A gradual reduction of experience
The dream of existence is a mental process. The mental process creates the dream. Therefore to awaken is to become aware of this mental process. To become aware of the mental process we must stand out of the mental process. This standing out is a gradual reduction of experience.
We have already pointed out that the meaning of the term “ecstasy,” as we use it, means standing out (ec = out; stasy = standing). It is through a process of standing out that a gradual reduction of experience takes place. To reduce experience is to stop mental activity. So in other words, what we are doing is a gradual stopping of mental activity. When one enters the first ecstasy, with the elimination of the five hindrances, and the appearance of the five Constituents of Ecstasy (jhānānga), one has come out of the “world of emotional activity” (kāma loka) and entered a state of tranquillity, which is the first ecstasy (paṭhamaη jhānaη) or standing out, or reduction of experience, or stopping of mental activity.
From there on, one can proceed further, by a gradual reduction of experience, into the other levels of ecstasy. Progress on the path depends on a gradual abandoning or standing out of the former level. What is called samādhi is a gradual reduction of experience. It is like climbing a flight of steps, where at every step forward, we abandon the former step. The first four ecstasies, or standing out, is a gradual reduction of the affective experience.
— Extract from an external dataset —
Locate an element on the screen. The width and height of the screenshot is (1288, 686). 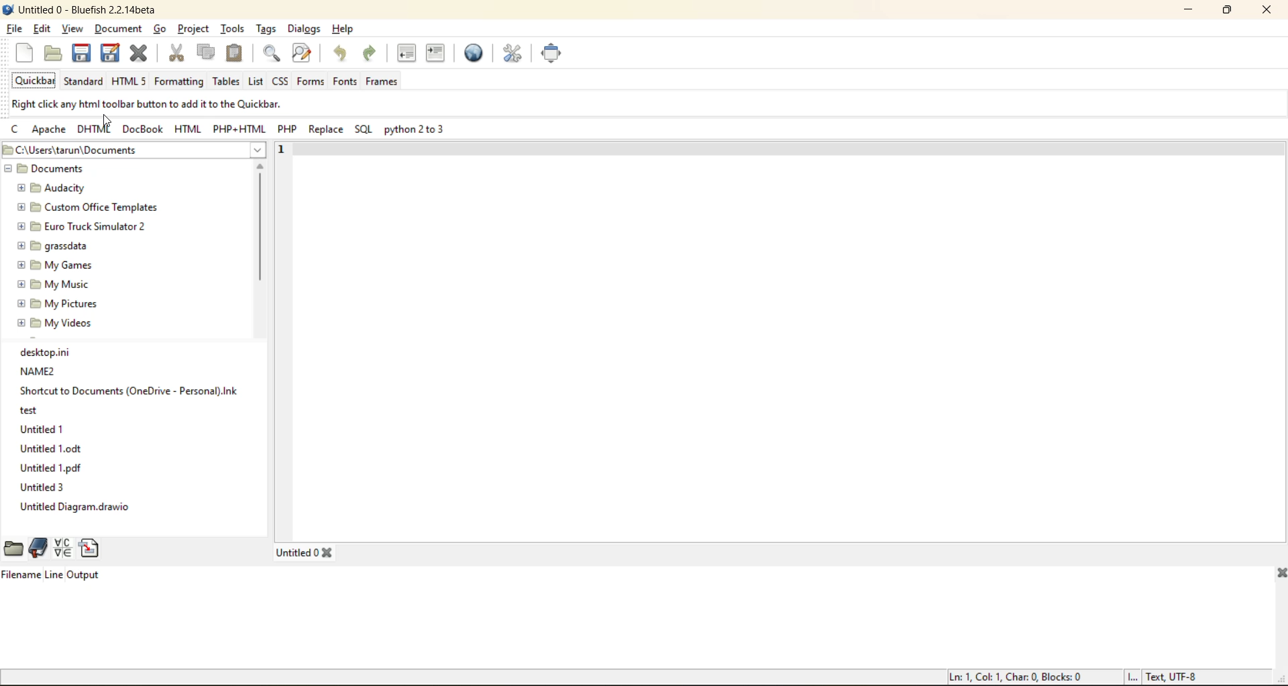
Untitled 1.pdf is located at coordinates (50, 468).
Following is an enumeration of this gradual reduction of the constituents of experience, as one passes through the four ecstasies:
(1) First ecstasy (jhāna) includes:– inference (vitakka), inquiry (vicāra) (= conceptual thinking), serenity (pīti), comfort (sukha), stillness (ekaggatā)
(2) Second ecstasy (jhāna) includes:– serenity, comfort, stillness.
(3) Third ecstasy (jhāna) includes: – comfort, stillness
(4) Fourth ecstasy (jhāna) includes: – stillness, apperception (upekkhā) – (no breathing but respiration).